Shi'as embraced the political process that the U.S. set in place in 2003 in the hope that it would guarantee their security and serve their interests. There is indication now that many Shi'as are having second thoughts. Already overstretched in facing the Sunni insurgency, the U.S. can hardly afford losing the Shi'a as well. If tensions escalate to a full-blown civil war, Iran, Saudi Arabia, Jordan and Syria may all join the war to protect their co-sectarians and to scramble for pieces of a failed Iraq.
Pulling Iraq back from the brink will be difficult. Building a strong central government and an effective security force will help. The challenge is to get them up and running before events on the ground pass a point of no return.

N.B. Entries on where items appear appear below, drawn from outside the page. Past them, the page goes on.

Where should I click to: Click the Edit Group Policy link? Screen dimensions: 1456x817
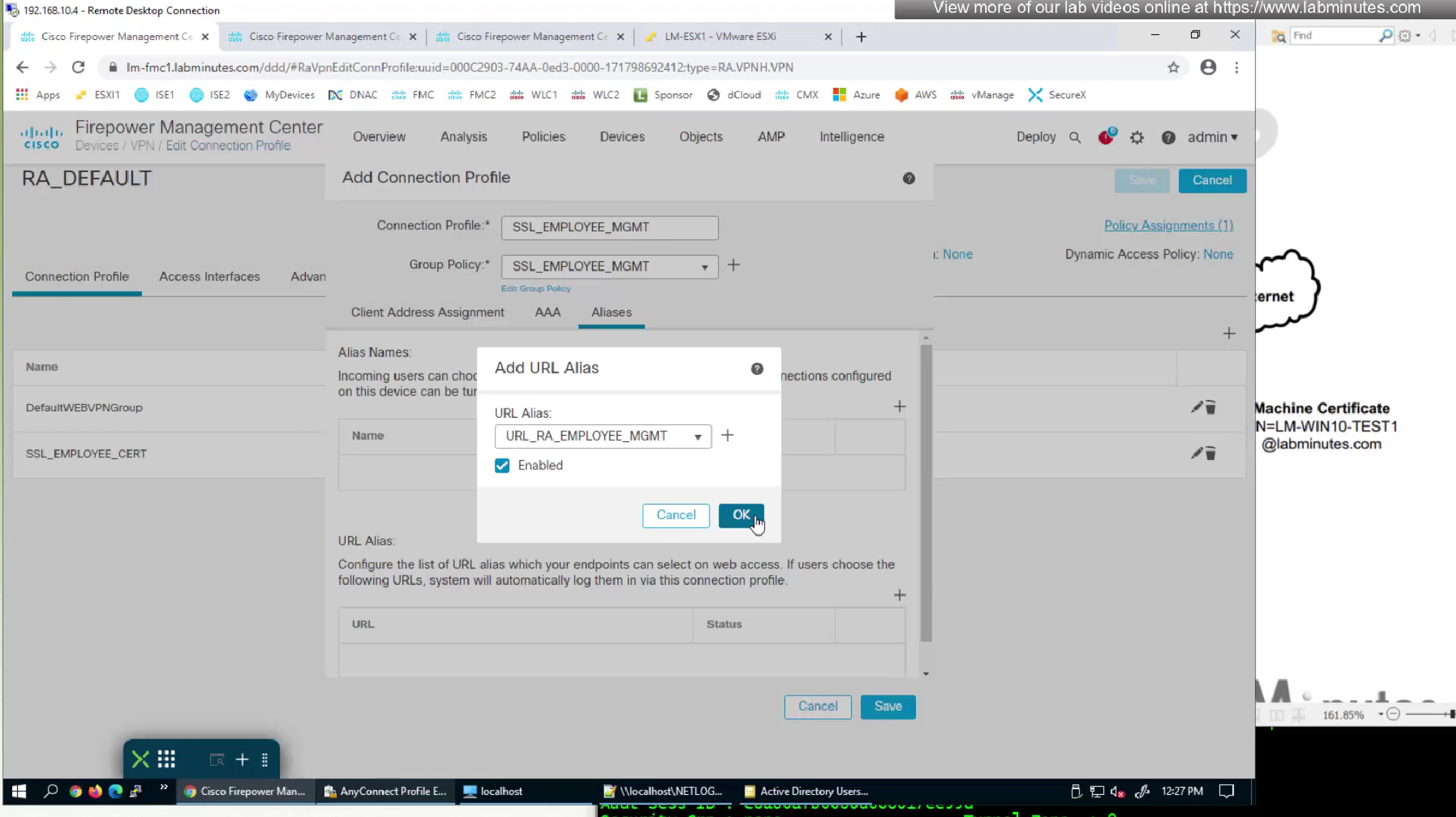point(536,289)
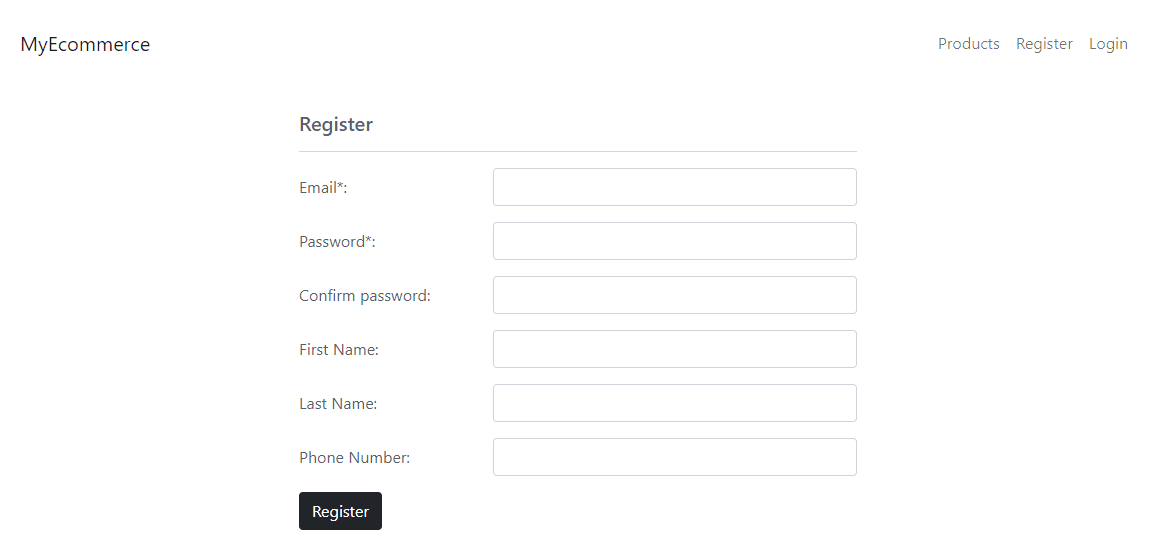This screenshot has height=545, width=1151.
Task: Focus the Email input field
Action: tap(675, 187)
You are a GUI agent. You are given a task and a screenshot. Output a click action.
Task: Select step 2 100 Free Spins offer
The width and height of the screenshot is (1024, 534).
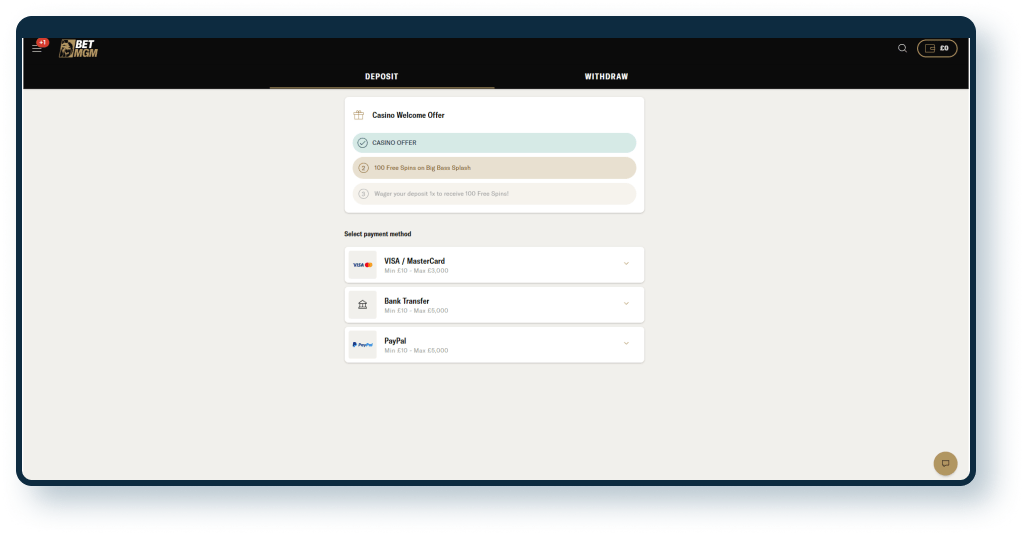(494, 168)
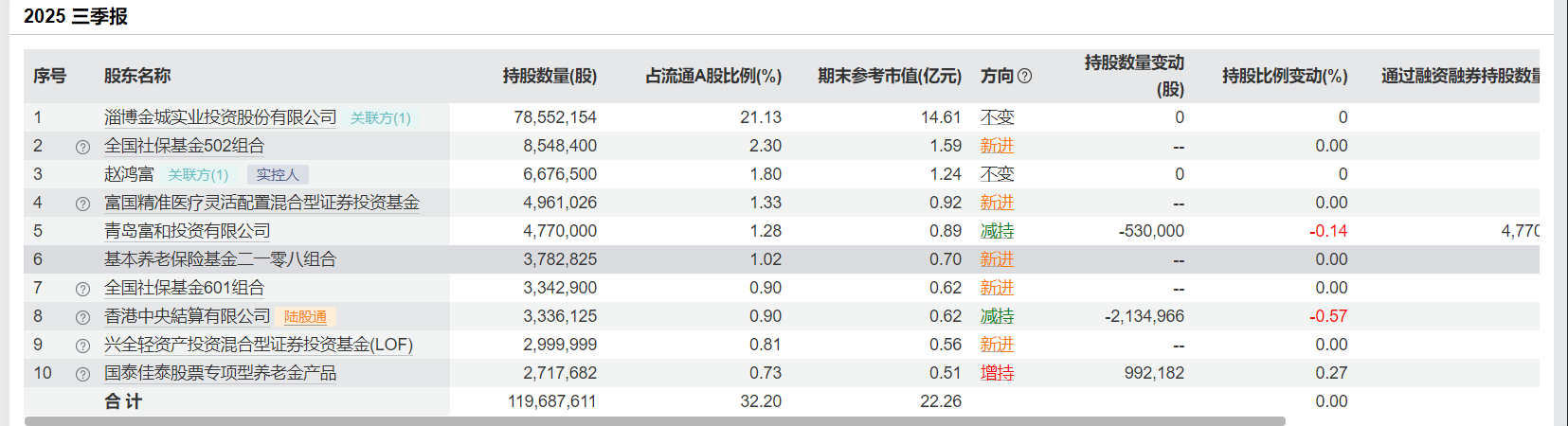Click 减持 direction for 青岛富和投资
This screenshot has height=426, width=1568.
click(x=997, y=231)
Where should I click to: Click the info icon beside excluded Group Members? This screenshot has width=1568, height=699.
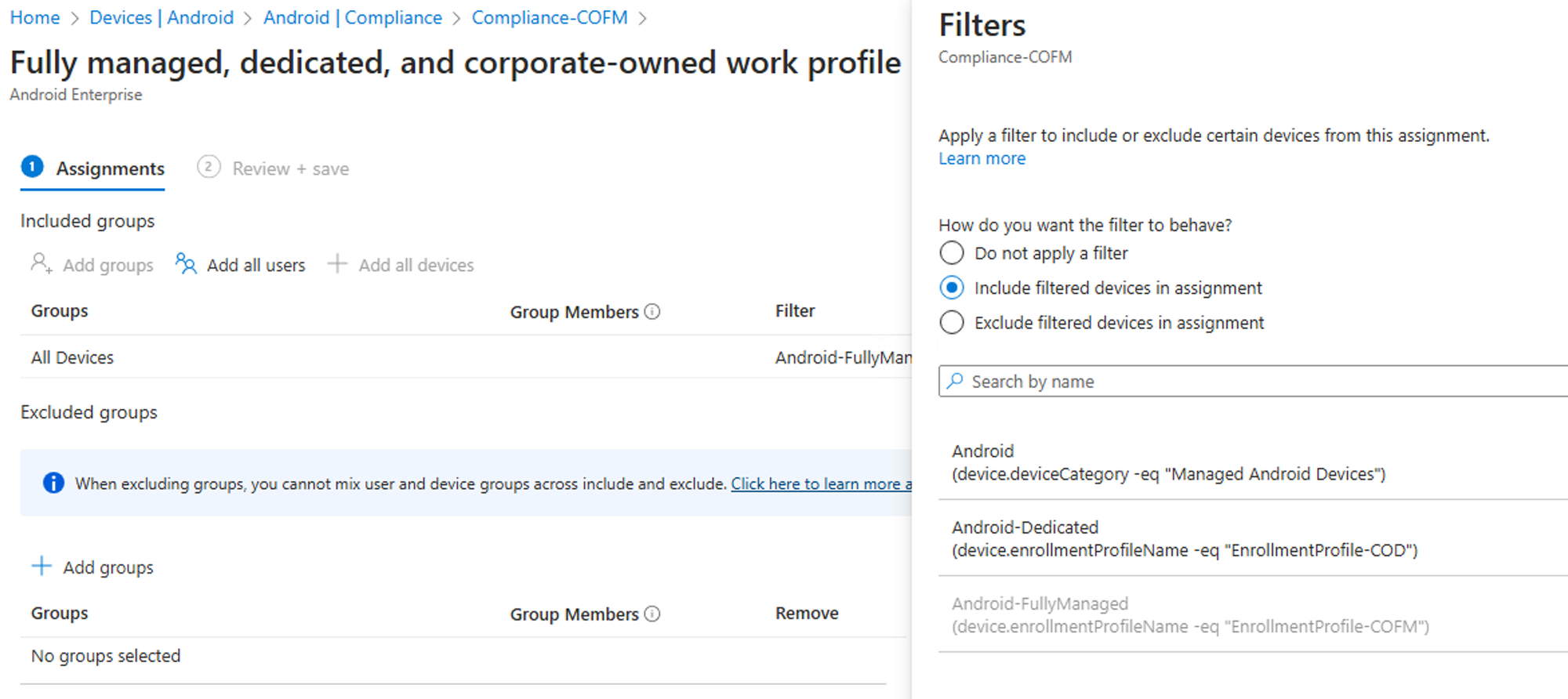[x=652, y=614]
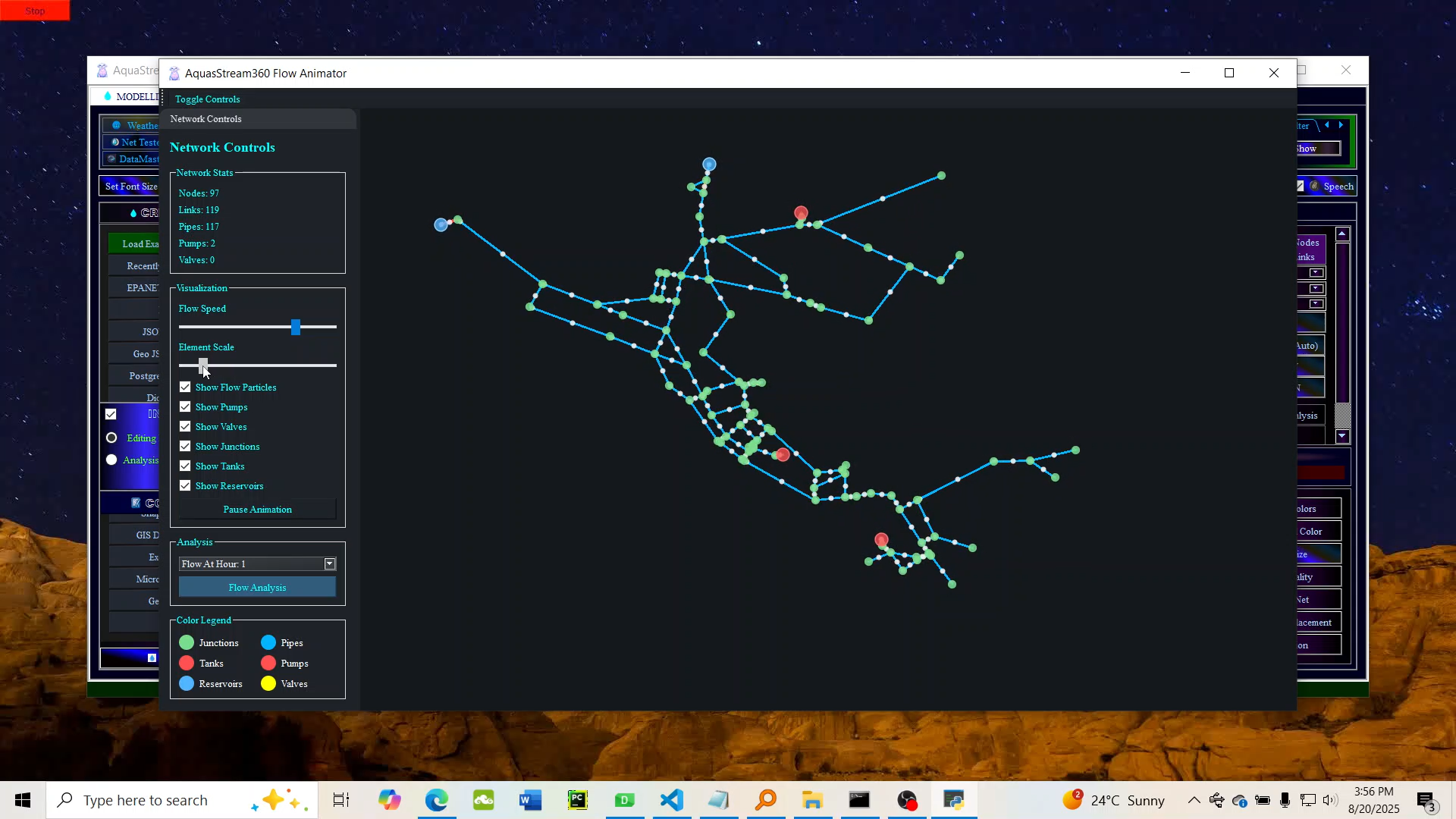Uncheck Show Flow Particles

pyautogui.click(x=184, y=387)
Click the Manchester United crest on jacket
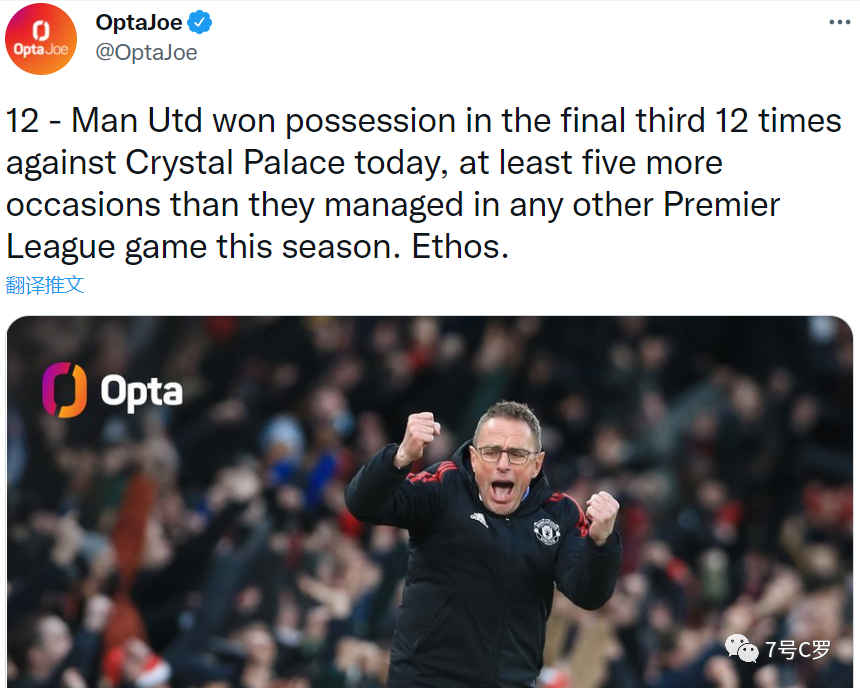The height and width of the screenshot is (688, 860). point(547,531)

JAMES FEARON Professor of political science at Stanford University
By any reasonable definition, there has been a civil war in progress in Iraq at least since the Coalition Provisional Authority formally handed over authority to the Iraqis in 2004. A civil war is a violent conflict within a country fought between organized groups seeking to compel a major change in government policies or to take control of the center or a region. The insurgents in Iraq target the U.S. military, but they are also fighting against the Shi'ite-dominated Iraqi government and killing large numbers of Iraqis. There is little reason to think that if the U.S. suddenly withdrew, the insurgents would not continue to fight to control or shape the government.
When we hear talk about incipient civil war in Iraq, the fear is of an escalation of the current insurgency into a much bigger war. Analysts may have in mind something like the U.S. Civil War, with Sunni and Shi'ite armies fighting each other across well-defined fronts. Or they may imagine a sudden spasm of massive communal conflict and ethnic cleansing along the lines of Bosnia or Rwanda. Neither scenario is all that likely, although bouts of violent ethnic cleansing are certainly possible in a few parts of the country, especially Kirkuk.
My guess would be that as the insurgency continues to create insecurity, sectarian militias will continue to grow in power and influence. They will increasingly supply local security, but in the form of protection rackets that extort as they protect. They will clash with each other over territory and control of revenue sources. Since the Sunnis remain highly disorganized, some of these local fights may initially be intra-Shi'ite. But in the absence of effective political incorporation and protection from national police and army units--which are heavily infiltrated by Shi'ite militias--Sunnis will gradually form a patchwork of militias. Neighborhood-by-neighborhood conflict and violence will increase. Think Lebanon.